To vet, parse & redact: origin of these terms?

In recent years, I’ve noticed these words work their way into the mainstream vocabulary. Maybe I am wrong, but it seems their a fairly new to the mainstream American lexicon.

Are they legal terms?

No, but they are specialized.

Vet: to subject to a thorough examination. Originally, to subject to a thorough medical examination – from veterinary, “relating to animals or animal care” (or “beasts of burden” in its archaic sense). No, I don’t know how it came to be used this way, but I think it was originally a Britishism.

Parse: (of a sentence or phrase) to separate into or name all of the parts of speech. From pars, “part.”

redact: to edit; to select or adapt for publication; commonly, to censor for reasons of confidentiality. From redactus, PP of redigere, “to lead back; to bring back; to reduce.”

Almost definitely a bit of British English. Using “vet” as a verb in connection with animals seems to start around the 1890’s. It then, in the same decade, gets used about medically examining a person, and in 1904 Kipling uses it in the sense that you are asking about.

## Items stored from a collection

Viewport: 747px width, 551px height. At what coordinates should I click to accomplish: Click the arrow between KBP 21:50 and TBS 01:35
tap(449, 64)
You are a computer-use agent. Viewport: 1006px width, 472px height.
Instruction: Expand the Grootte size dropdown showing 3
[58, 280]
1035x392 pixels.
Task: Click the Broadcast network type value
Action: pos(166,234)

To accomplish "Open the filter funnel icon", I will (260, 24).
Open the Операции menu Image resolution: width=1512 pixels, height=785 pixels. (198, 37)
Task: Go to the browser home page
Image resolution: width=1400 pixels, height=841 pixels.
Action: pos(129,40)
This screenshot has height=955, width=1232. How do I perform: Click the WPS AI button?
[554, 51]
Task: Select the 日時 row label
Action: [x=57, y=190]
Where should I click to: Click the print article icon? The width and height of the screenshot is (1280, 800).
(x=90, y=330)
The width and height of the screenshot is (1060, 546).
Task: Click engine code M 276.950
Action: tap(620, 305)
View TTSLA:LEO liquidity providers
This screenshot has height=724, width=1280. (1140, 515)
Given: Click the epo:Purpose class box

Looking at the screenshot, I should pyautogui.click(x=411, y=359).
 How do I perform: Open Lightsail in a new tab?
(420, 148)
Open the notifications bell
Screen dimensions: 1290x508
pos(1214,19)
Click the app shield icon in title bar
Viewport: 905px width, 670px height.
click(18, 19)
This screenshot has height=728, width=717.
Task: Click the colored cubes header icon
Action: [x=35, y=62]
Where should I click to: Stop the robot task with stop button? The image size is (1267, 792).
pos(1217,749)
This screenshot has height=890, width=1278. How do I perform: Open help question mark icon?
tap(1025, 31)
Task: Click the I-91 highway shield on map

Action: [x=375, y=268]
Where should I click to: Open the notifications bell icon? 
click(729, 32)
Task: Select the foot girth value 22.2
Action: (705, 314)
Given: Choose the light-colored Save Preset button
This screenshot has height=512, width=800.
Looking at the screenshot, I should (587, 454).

## Your task
Output the passage from the text on the origins of "vet," "parse," and "redact," starting with "To vet, parse" and going on through "they legal terms?". These records were taken from a separate source.

## Output
To vet, parse & redact: origin of these terms?

In recent years, I’ve noticed these words work their way into the mainstream vocabulary. Maybe I am wrong, but it seems their a fairly new to the mainstream American lexicon.

Are they legal terms?